*** LISTED ENTRIES
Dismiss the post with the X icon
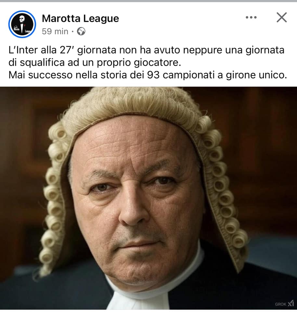Viewport: 297px width, 312px height. click(282, 17)
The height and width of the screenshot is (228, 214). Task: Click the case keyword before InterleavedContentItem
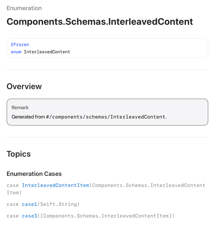(x=13, y=185)
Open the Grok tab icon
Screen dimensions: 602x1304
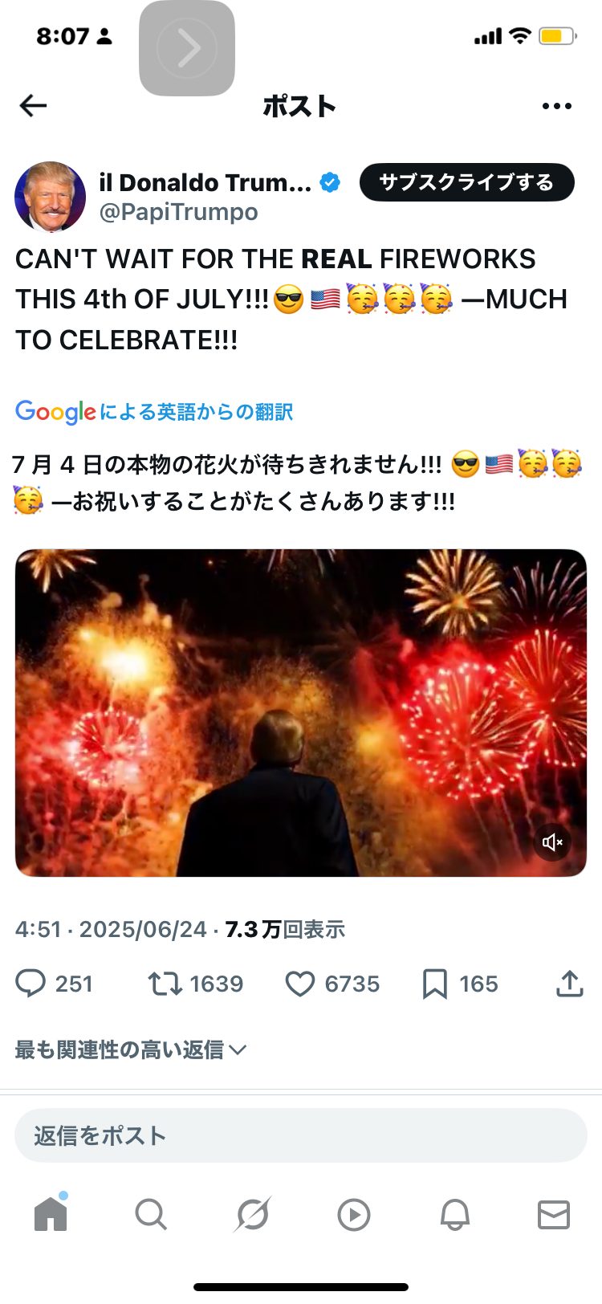(252, 1215)
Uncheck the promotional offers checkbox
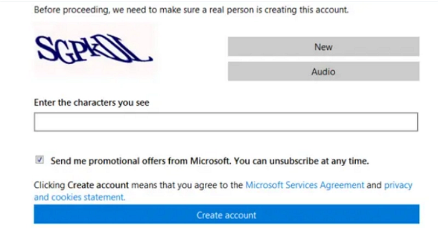 pos(39,160)
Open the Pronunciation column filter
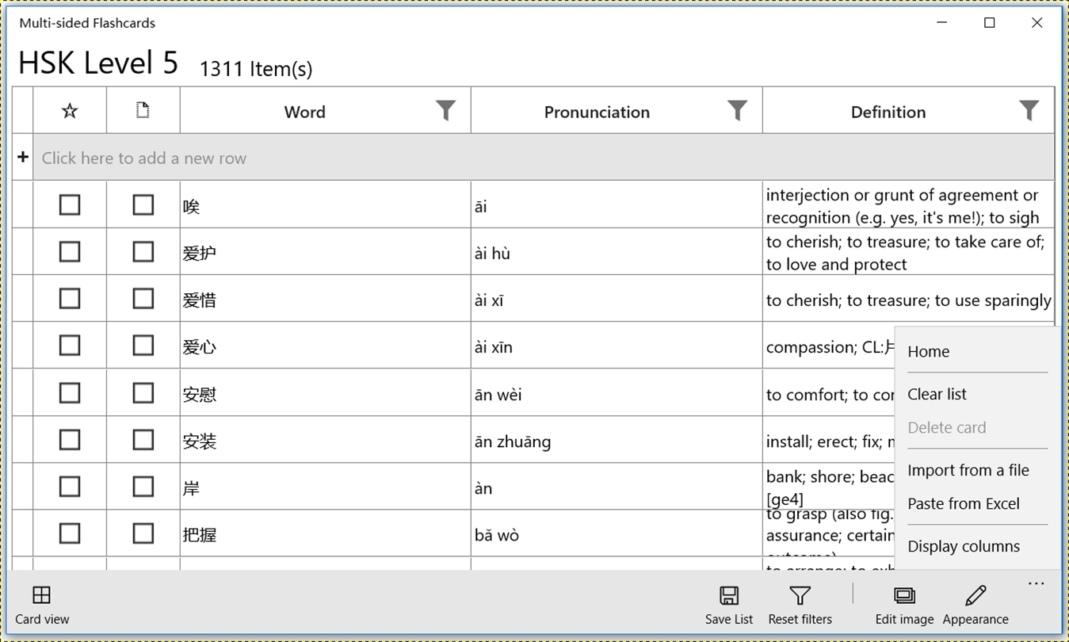The image size is (1069, 642). (x=738, y=111)
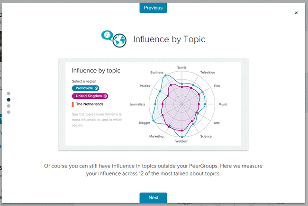Click the Blogger label on radar chart

(144, 122)
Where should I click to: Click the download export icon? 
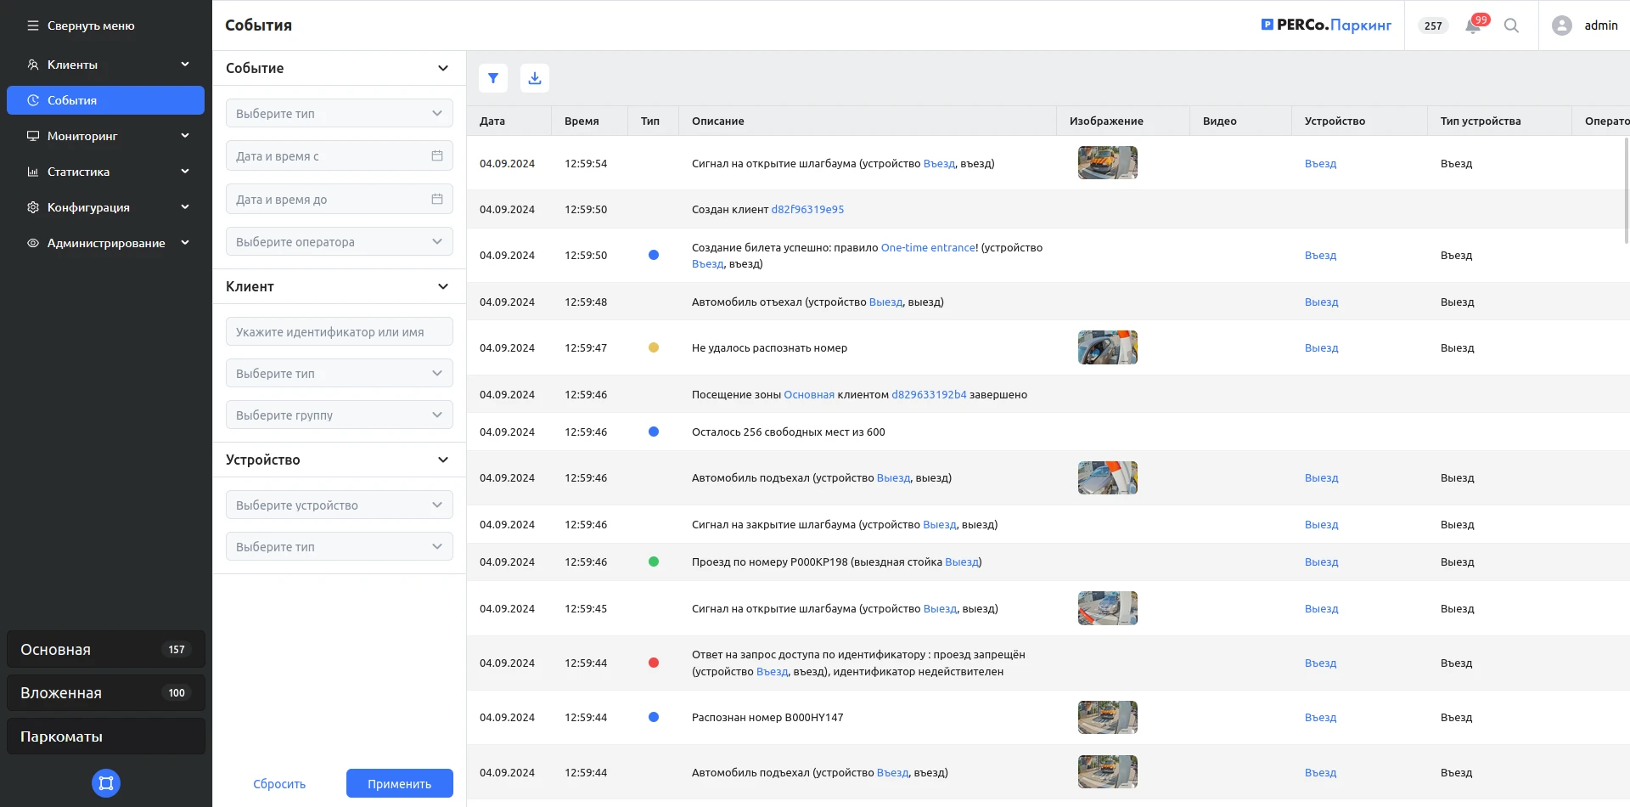tap(535, 78)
******
PROBLEM REQUIREMENTS – Each record must be returned exactly as it stands, and the images omitted.

ANSWER –
Dismiss the post with the X icon
Viewport: 297px width, 312px height. click(282, 17)
The height and width of the screenshot is (228, 214). Task: Click the case keyword before InterleavedContentItem
(x=13, y=185)
Open the Grok tab icon
Screen dimensions: 602x1304
(252, 1215)
Uncheck the promotional offers checkbox
 pos(39,160)
Open the Pronunciation column filter
The image size is (1069, 642). (x=738, y=111)
Click the Blogger label on radar chart

(144, 122)
Where should I click to: Click the download export icon? 
tap(535, 78)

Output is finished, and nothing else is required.